En efecto, el pasado sexenio se caracterizó, entre otras cosas, por la proliferación de delitos y el incremento exasperante en los niveles de violencia, pero también por una disminución en el número de culpables legales, como se deriva del hecho de que sólo 12 por ciento de los presuntos delincuentes detenidos en el contexto de la guerra contra el narcotráfico
han recibido sentencia y que casi tres cuartas partes de ellos fueron liberados, ya sea por deficiencias en la integración de las acusaciones, por falta de pruebas, por corrupción judicial o por una combinación de esos factores. Tales cifras son consistentes con un panorama general en que sólo una quinta parte de los actos ilícitos cometidos derivó en una averiguación previa; de esa proporción, sólo una décima parte se tradujo en la consignación ante un juez, y apenas uno por ciento del total de los delitos fue objeto de una sentencia judicial.
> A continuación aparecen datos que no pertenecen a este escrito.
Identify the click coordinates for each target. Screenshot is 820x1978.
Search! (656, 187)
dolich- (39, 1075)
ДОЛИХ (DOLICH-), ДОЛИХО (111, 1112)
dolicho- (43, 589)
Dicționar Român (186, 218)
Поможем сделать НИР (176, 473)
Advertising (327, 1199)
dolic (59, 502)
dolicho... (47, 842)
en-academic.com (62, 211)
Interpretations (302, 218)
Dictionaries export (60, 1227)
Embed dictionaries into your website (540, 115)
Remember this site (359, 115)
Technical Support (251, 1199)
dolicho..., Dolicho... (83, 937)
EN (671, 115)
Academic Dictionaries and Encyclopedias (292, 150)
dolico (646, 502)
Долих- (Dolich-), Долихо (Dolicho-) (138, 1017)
Además de la persistencia y profundización de esas deficiencias estructurales en los mecanismos de procuración e impartición de justicia, la última administración panista se caracterizó por el uso faccioso de la ley, la conversión de las procuradurías en instrumentos de golpeteo político, la manipulación de pruebas, documentos y testimonios y la invención de acusaciones y la fabricación de culpables, que derivaron en aprehensiones de diversos funcionarios: así ocurrió, por ejemplo, en el caso del llamado michoacanazo, que derivó en la detención de una treintena de funcionarios estatales y municipales, todos los cuales fueron puestos en libertad, a la postre, por falta de pruebas. Otro tanto sucedió con la llamada operación limpieza
, en el contexto de la cual se detuvo a 25 funcionarios federales, de los cuales sólo 13 fueron acusados formalmente, y la mayoría de ellos ya fueron liberados.
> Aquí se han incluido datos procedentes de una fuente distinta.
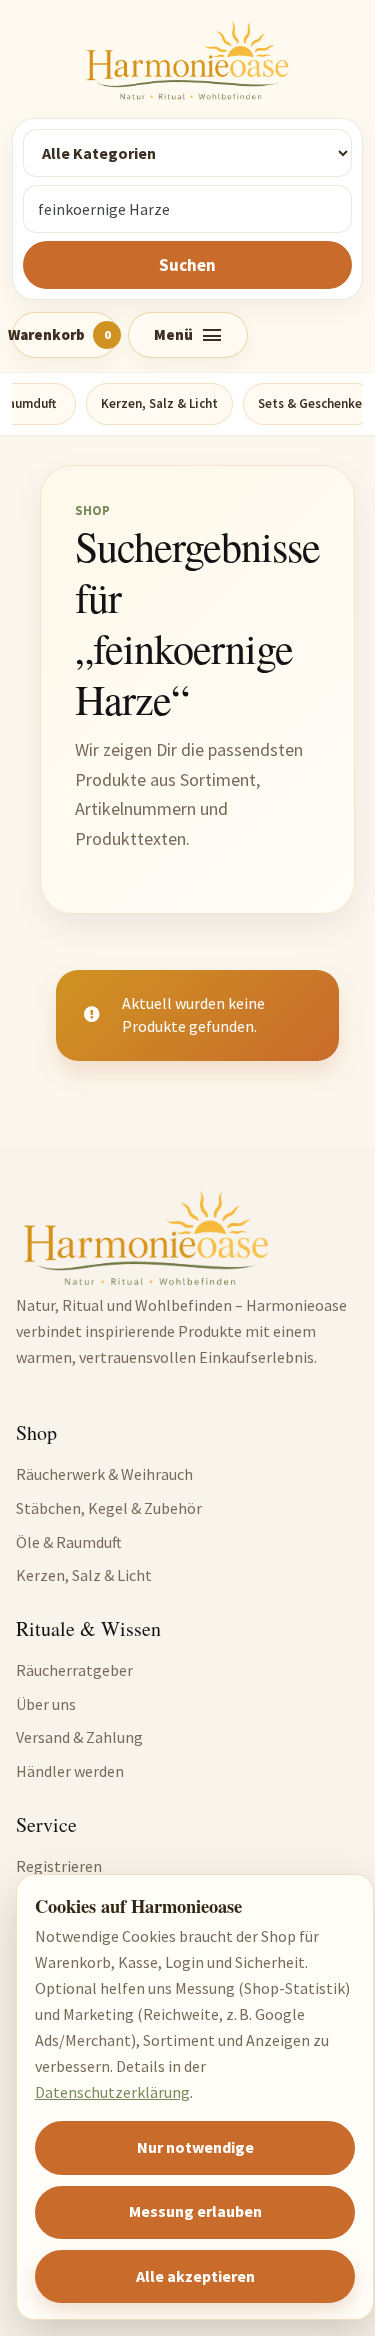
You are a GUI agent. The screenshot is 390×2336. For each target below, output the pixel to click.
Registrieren (59, 1866)
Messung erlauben (195, 2211)
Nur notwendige (195, 2147)
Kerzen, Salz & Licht (159, 403)
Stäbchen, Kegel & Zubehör (109, 1508)
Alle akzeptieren (195, 2276)
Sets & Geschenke (310, 403)
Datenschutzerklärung (112, 2092)
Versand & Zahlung (79, 1737)
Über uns (46, 1704)
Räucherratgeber (74, 1670)
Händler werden (70, 1771)
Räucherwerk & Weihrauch (104, 1474)
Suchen (187, 265)
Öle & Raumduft (69, 1542)
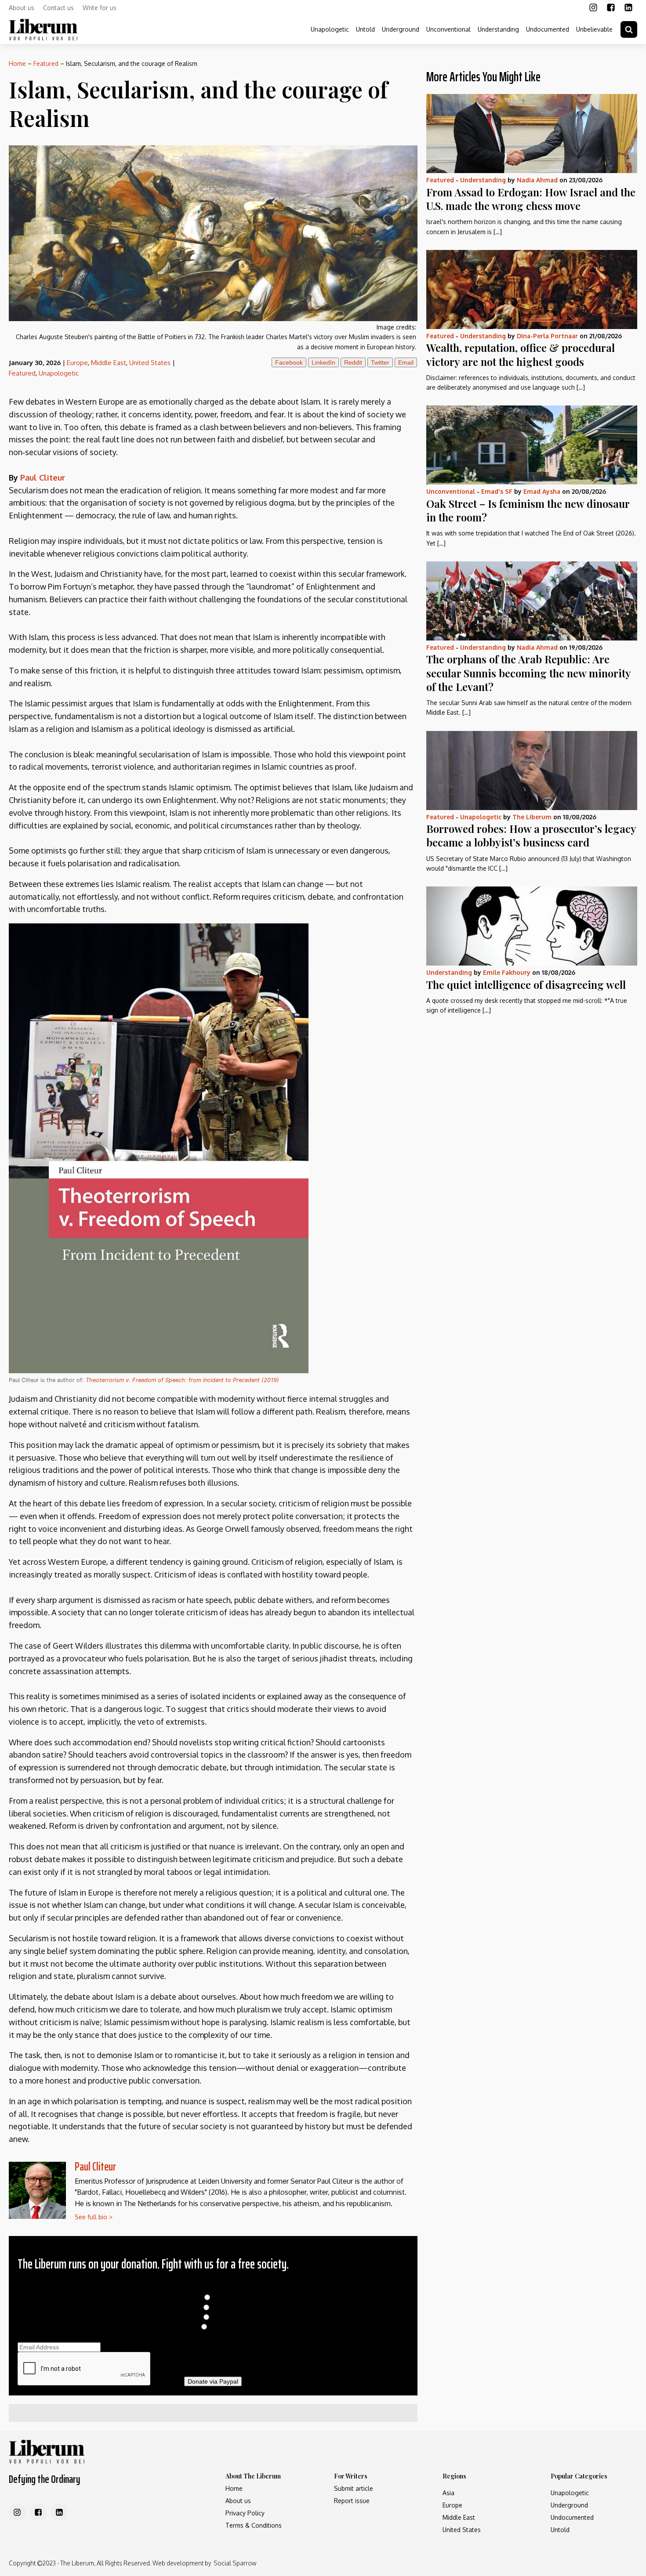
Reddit (353, 362)
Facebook (289, 362)
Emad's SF (496, 491)
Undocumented (547, 29)
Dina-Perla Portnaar (547, 336)
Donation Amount (213, 2288)
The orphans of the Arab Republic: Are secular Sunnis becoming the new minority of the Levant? (528, 672)
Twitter (380, 362)
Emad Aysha (541, 491)
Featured (45, 63)
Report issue (352, 2500)
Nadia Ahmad (537, 180)
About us (21, 7)
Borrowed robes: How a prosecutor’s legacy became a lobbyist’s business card (531, 835)
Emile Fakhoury (506, 972)
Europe (77, 362)
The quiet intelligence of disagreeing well (526, 984)
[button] (629, 29)
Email (406, 362)
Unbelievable (594, 29)
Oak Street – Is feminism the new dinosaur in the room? (527, 510)
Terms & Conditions (253, 2525)
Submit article (353, 2488)
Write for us (99, 7)
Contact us (58, 7)
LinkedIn (323, 362)
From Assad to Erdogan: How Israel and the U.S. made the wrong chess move (530, 199)
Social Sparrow (235, 2563)
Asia (448, 2492)
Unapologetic (330, 29)
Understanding (498, 29)
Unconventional (448, 29)
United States (150, 362)
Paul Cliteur (95, 2166)
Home (17, 63)
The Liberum (532, 817)
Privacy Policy (245, 2513)
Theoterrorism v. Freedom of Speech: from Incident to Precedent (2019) (182, 1380)
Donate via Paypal (213, 2381)
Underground (400, 29)
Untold (365, 29)
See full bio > (94, 2217)
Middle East (108, 362)
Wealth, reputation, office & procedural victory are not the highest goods (520, 354)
Ciertamente, los altos niveles de impunidad, el uso indebido de los mecanismos de justicia y la falta de rigor y de pulcritud en las investigaciones no son elementos privativos de las administraciones panistas, sino males endémicos del sistema de procuración e impartición de justicia del país, heredados de los gobiernos priístas, y llevados a niveles grotescos por las presidencias del blanquiazul. La actual situación de violencia descontrolada y quiebre del estado de derecho –que persiste a pesar de que el actual gobierno se empeñe en no hablar de ella– no podrá ser superada en la medida en que no se revierta el derrumbe institucional que le dio origen y se sancione a los principales responsables de ese deterioro.